New Year and Getting Things Done

This is the first of probably several posts for, primarily my own benefit, documenting my implementation of the GTD system

Well, a bit late in getting a “New Years” post up, but I’m fighting a heavy does of procrastination and a head cold, so I thought “no time better than the present”. Several months ago, I discovered Merlin Mann’s 43 Folders, probably via a link from a Mac site. There I found my first introduction to the concept of “Getting Things Done”, which is a book and much more from David Allen. Like most people, I find myself constantly feeling unorganized, confused, and wrought with anxiety as I’m not “getting shit done.” So I began reading some posts, exploring the multitude of applications discussed, and “lurking”.

The first application that I explored, which isn’t directly a GTD app, but one meant to provide more productivity in using your Mac was Quicksilver. This free application really is something that should be built into the OS, but that’s for another discussion. Suffice to say, once you get a hang of the app, you may never really touch your mouse or use the dock again. (Well, not really, but it is safe to say you will use the mouse much less, and the dock, well, that can be eliminated.)
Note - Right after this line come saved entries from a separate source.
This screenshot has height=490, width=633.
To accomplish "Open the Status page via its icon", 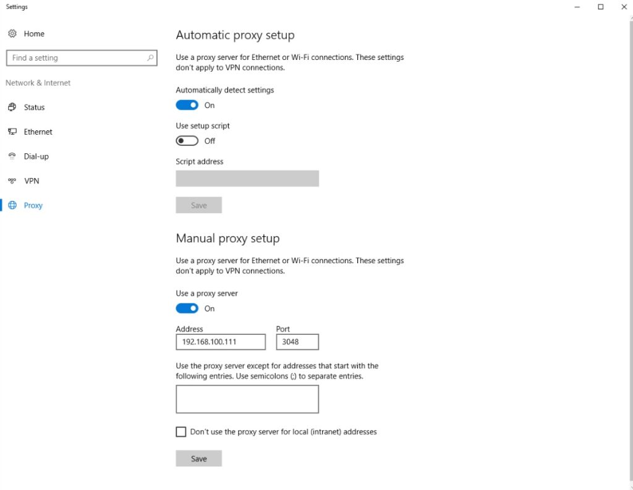I will coord(12,107).
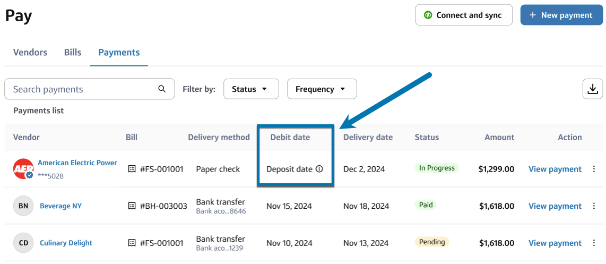The image size is (606, 264).
Task: Open the Culinary Delight vendor link
Action: [66, 243]
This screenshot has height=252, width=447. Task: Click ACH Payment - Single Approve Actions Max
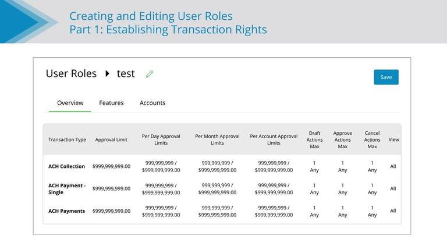(x=342, y=188)
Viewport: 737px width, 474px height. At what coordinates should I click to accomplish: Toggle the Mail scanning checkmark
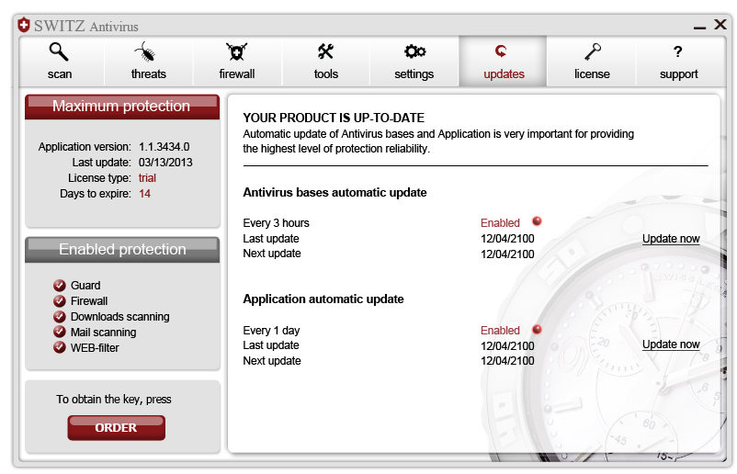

From there, I began reading more and more about the GTD concept, and decided it was time to get the book. My frugal nature led me to my local library, however, the waiting list for the book was 57 people (I’ve yet to be notified by the library that a copy was available for me). So procrastination took over, I blew off several trips to the book store, and I continued my struggle with knowing what I needed to be doing.

Finally, on New Years Eve, my muse purchased the book for me, and I immediately began reading. It was as if the book had been written for me (I’m sure most people feel that way upon first reading). I’m not going to try and explain the concept, I don’t think I could do it justice, but a brief overview is that it’s intended to get ALL the things that people generally keep in their head, be it work, home, or personal, and put them into a system that allows to track them. It also introduces the idea of breaking “projects”, that is, anything that has more than one step, into “next actions”. So instead of having a to do list with “landscape yard” item, you have a project, and then steps to accomplishing the task. The goal is to remove those from your head, those nagging, “I know I should be doing…” type things, and allow you to concentrate on the “doing”. This should alleviate the stress and anxiety from the daily routine. Sounds perfect.

The next step is to find a system that works for you. David Allen doesn’t necessarily have a specific system, just a concept. Many, many systems exist, some paper based, some electronic, some a mix. As I work completely on the computer now (crossing fingers that sticks), a computer based system seems most logical. So off I went looking for a system.

My first stop was a FireFox extension GTDGmail, which hacks into your gmail account, and provides for project creation, contexts (that is, “where” or “how” you do the task, @phone, @errands, etc). It was a good primer on the concept, and has helped in managing my many emails from clients. However, soon it became clear that wasn’t sufficient enough for me for the entirety of the GTD system.

I’ve looked at ideas for using BackPack, which I like, but ultimately, didn’t seem like the best solution for me. I’ve also looked at several of the wiki hacks, as well as the Kinkless system. Which, seems well done, but as it requires Omni Outliner Pro, I wasn’t ready to invest in more software. Apparently Omni Group is working on OmniFocus, a full fledged app implementing what Kinkless does with Omni Outliner, and worth keeping an eye on.

Which leads me to my final decision. Currently, I’m using Actiontastic, which is still in beta, and will be an app that will have to be purchased at some point. It integrates with quicksilver, so I can easily add items to my inbox without actually moving to the app (for instance, while typing this, if I remember I need to buy TP, I can easily send that to the app with a few keystrokes). I’ve also looked at Tracks, a Ruby on Rails application that can either be installed locally on my Mac, or hosted on my server. Hosting it on my server would give me the ability to access it from any computer, and though I haven’t explored it completely, I’m guessing now that I have internet access on my phone, I could add items from the phone’s browser (or at least via email/SMS). If you are interested in testing Tracks, you can visit a free hosted version at Tracks Train.

No matter which I choose, the bottom line is I need to now actually implement the system, so I can actually start “doing”, which is a caveat of sorts. It really is a matter of dedicating time to do it. It’s really not something that can be done in spurts, or half way. I think that is the real reason for blogging it, a challenge to myself to really get it in gear. I intend on blogging more about the process, as both a way to share, and a means of archiving the process for my own benefit, especially if a new, or better “system” comes along. I’ve all but decided to go with Actiontastic, so the next step will be to nail down the contexts for my system.